▸ Records
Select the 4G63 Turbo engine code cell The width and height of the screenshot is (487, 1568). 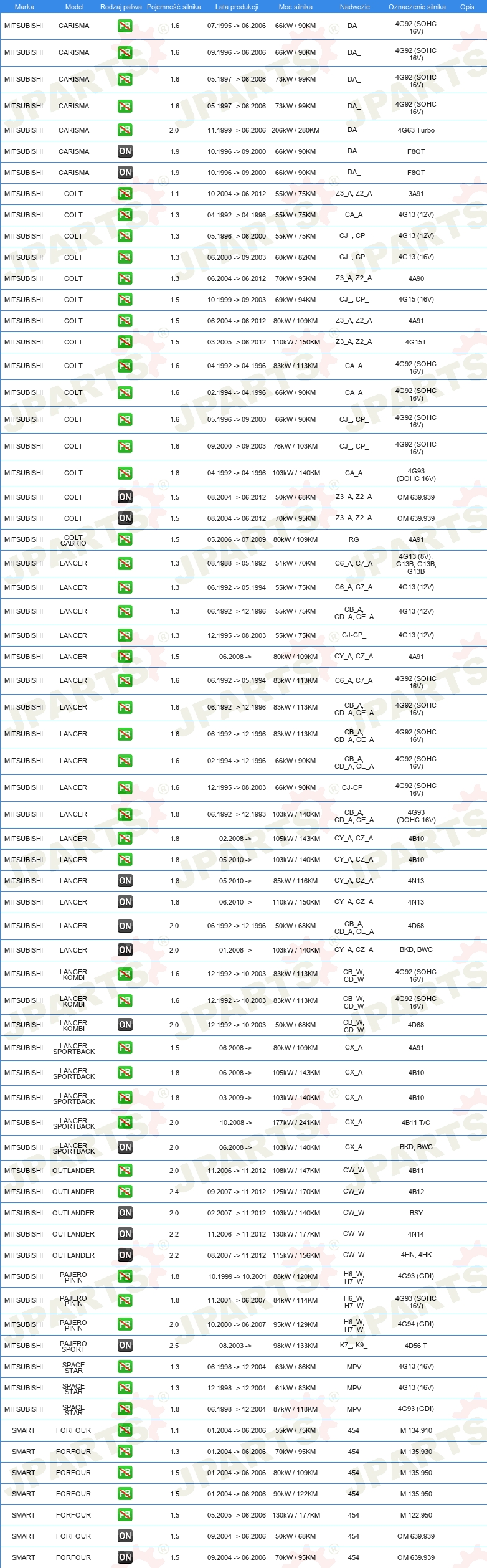click(x=416, y=130)
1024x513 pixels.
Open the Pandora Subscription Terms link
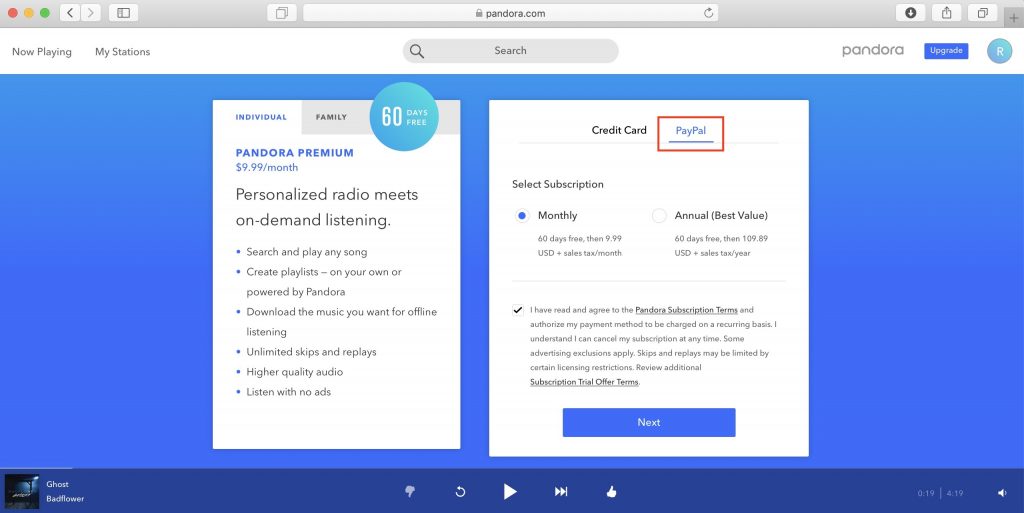tap(686, 310)
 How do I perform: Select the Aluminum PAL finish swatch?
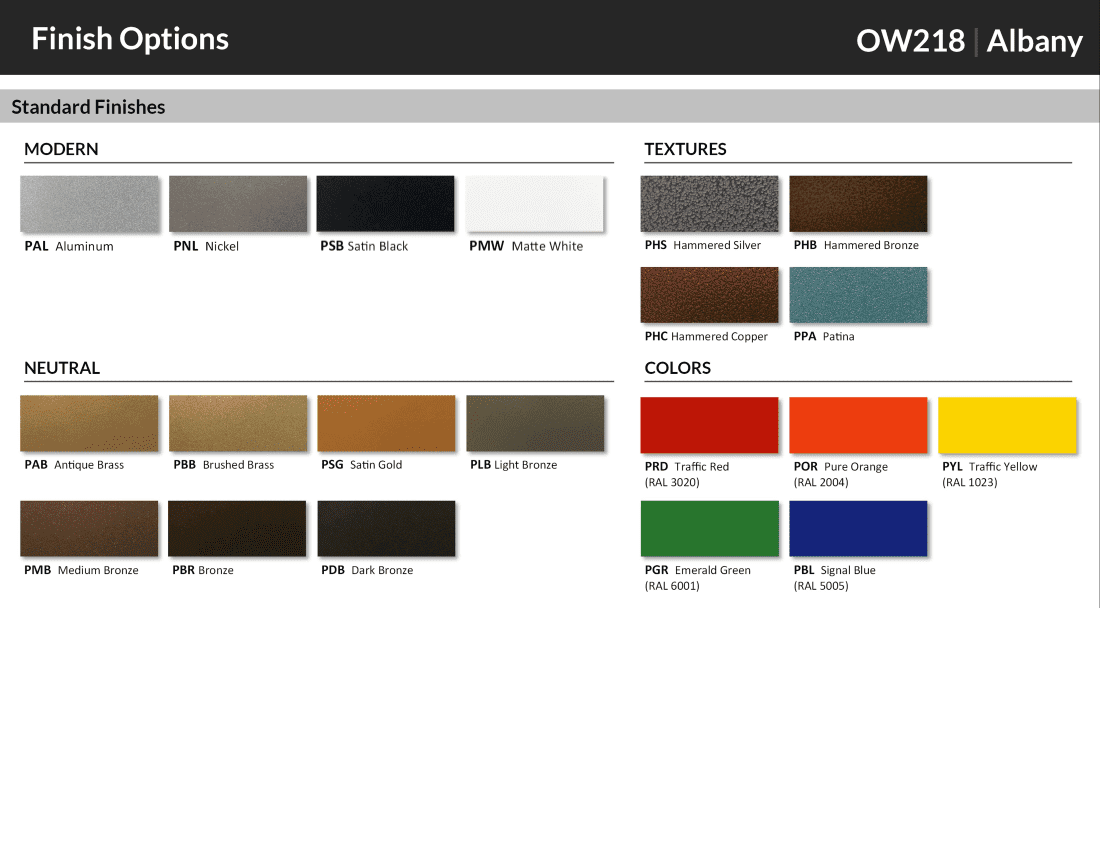(x=89, y=204)
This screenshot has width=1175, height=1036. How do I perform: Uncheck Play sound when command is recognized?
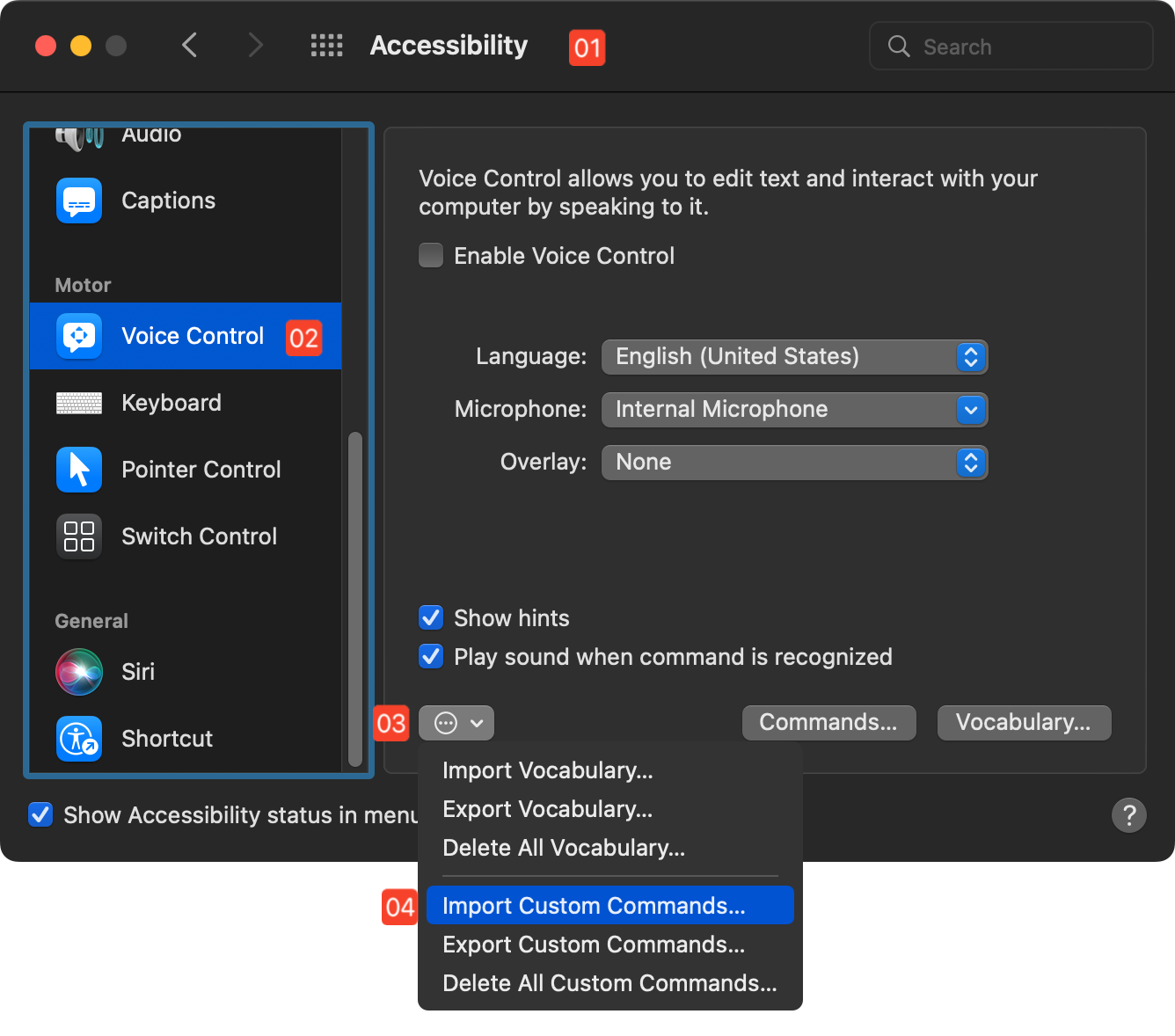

▸ Requirement
Skipping any pictures, copy the line that holds "1024x513 pixels." and each line after it through the last line of the records, unchanged, and no other lines.

▸ Reply
1024x513 pixels.
Open the Pandora Subscription Terms link
tap(686, 310)
 How do I perform: Select the Aluminum PAL finish swatch?
(x=89, y=204)
This screenshot has width=1175, height=1036. How do I perform: Uncheck Play sound when command is recognized?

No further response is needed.